Buyung, aktivis dari YLPK PERARI, angkat suara. Ia mempertanyakan, untuk siapa proyek ini sebenarnya?

Foto Buyung, Humas DPD YLPK PERARI Banten. (Foto: IST. Mantv7.id)
“Nilai proyek ini setengah miliar. Tapi kenyataannya, pelaksanaan seperti proyek kecil-kecilan. Bangunan lama masih layak, ruang belakang bahkan belum dimaksimalkan. Kenapa direhab sekarang? Untuk pelayanan, atau cuma untuk formalitas anggaran?” katanya.
Aminudin, tokoh muda setempat, bahkan menyebut proyek ini jauh dari kebutuhan masyarakat.
“Jalan lingkungan masih banyak yang rusak, saluran air mampet, tapi malah gedung kantor yang dirombak. Buat apa? Kalau pelayanan tetap lamban, warga tetap ditolak dengan alasan ‘sistem error’,” ujarnya sambil tertawa getir.
Masalah tak berhenti di situ. Pengawasan teknis dari Dinas Tata Ruang dan Bangunan (DTRB) nyaris tak kelihatan.

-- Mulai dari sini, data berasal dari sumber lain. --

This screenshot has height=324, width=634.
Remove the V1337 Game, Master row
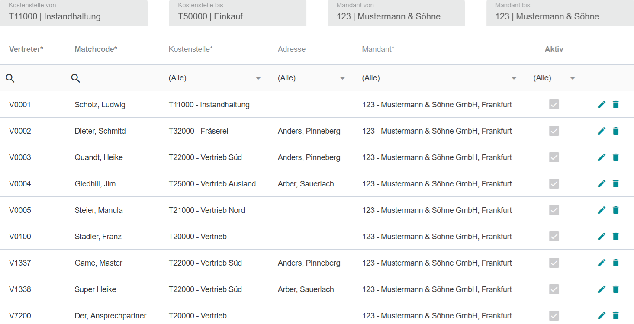pos(616,263)
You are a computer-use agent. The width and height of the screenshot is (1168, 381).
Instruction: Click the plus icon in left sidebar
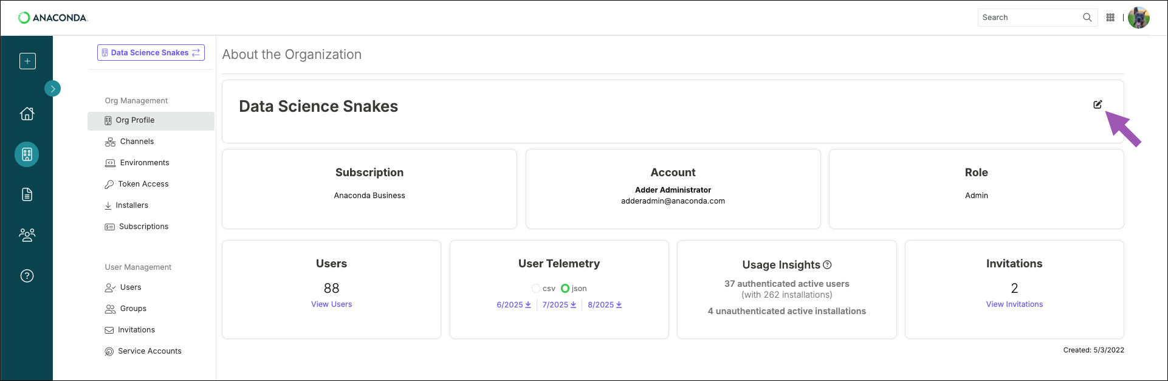(27, 61)
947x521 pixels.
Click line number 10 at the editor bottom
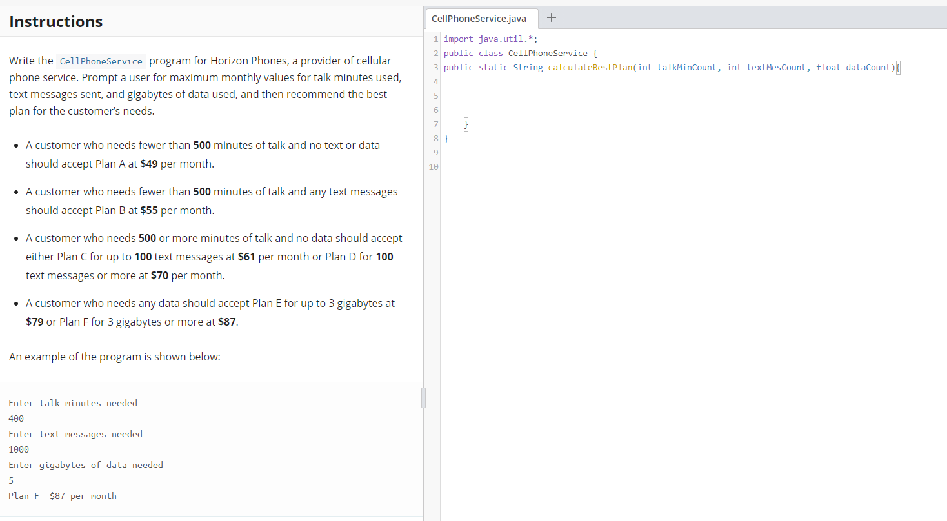(433, 166)
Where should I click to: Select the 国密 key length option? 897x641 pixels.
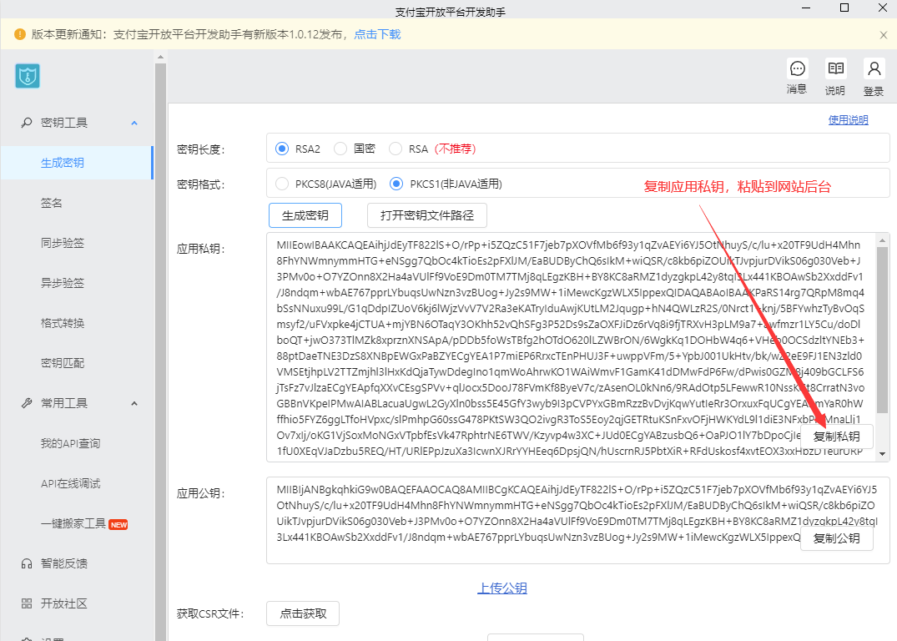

Bidang, seksi, bahkan staf lapangan tak pernah terlihat mengecek atau sekadar hadir di lokasi.
Camat sebagai pengawas administratif juga bungkam, padahal tugasnya jelas: membina dan mengawasi kegiatan di kelurahan. Tapi yang tampak justru pembiaran yang dikhawatirkan bisa berubah menjadi pembenaran.
“Yang lebih parah, tidak ada pembatas kerja, tidak ada jalur aman. Warga yang datang bisa langsung lihat puing-puing, tukang bekerja asal-asalan, dan debu masuk sampai ke meja pelayanan. Ini kantor pelayanan atau proyek swasta?” sindir Buyung.
Warga juga mulai bertanya-tanya: apakah kontraktor dengan nilai proyek ratusan juta memang bekerja seperti ini? Di mana standar kualifikasi dan profesionalitasnya? Bukankah proyek yang bernilai besar, seharusnya pula dikerjakan oleh pelaksana yang paham etika pekerjaan publik?
Dan semua ini terjadi di depan mata banyak pihak, tapi nyaris tak ada yang bergerak. Tidak dari dinas, tidak dari kecamatan, tidak pula dari pemerintahan kelurahan. Padahal semuanya punya tupoksi yang jelas: mengawasi, membina, dan menjamin proyek berjalan sesuai aturan dan manfaat.
Kondisi ini jelas menyimpan tanda tanya besar. Di satu sisi, APBD Kabupaten Tangerang 2025 seolah digunakan. Tapi di sisi lain, manfaatnya ke warga tak terasa. Proyek dijalankan diam-diam, tanpa transparansi, tanpa pengawasan yang utuh, dan tanpa kejelasan arah prioritas pembangunan.

Logo YLPK PERARI (Yayasan Lembaga Perlindungan Konsumen Perjuangan Anak Negeri) Tidak akan ada perdamaian tanpa adanya keadilan. (Foto: Mantv7.id)
YLPK PERARI bersama masyarakat kini menuntut audit terbuka. Dari Inspektorat Daerah, DPRD, hingga DTRB diminta turun langsung ke lapangan. Bukan untuk basa-basi, tapi untuk mengecek apakah proyek ini benar-benar layak, atau sekadar penghabisan anggaran menjelang akhir tahun.
“Jangan biarkan proyek pelayanan jadi proyek pencitraan. Kalau memang untuk rakyat, buktikan dengan keterbukaan, manfaat, dan pelayanan yang lebih baik. Kalau hanya untuk penyerapan dan bancakan, rakyat tidak butuh itu,” tegas Buyung.
Pembangunan tak diukur dari nilai proyeknya, tapi dari seberapa besar rakyat merasakannya. Jika pengawasan lumpuh, tupoksi diabaikan, dan proyek dijalankan seperti milik sendiri, maka uang rakyat bukan hanya disia-siakan tapi sedang dibohongi.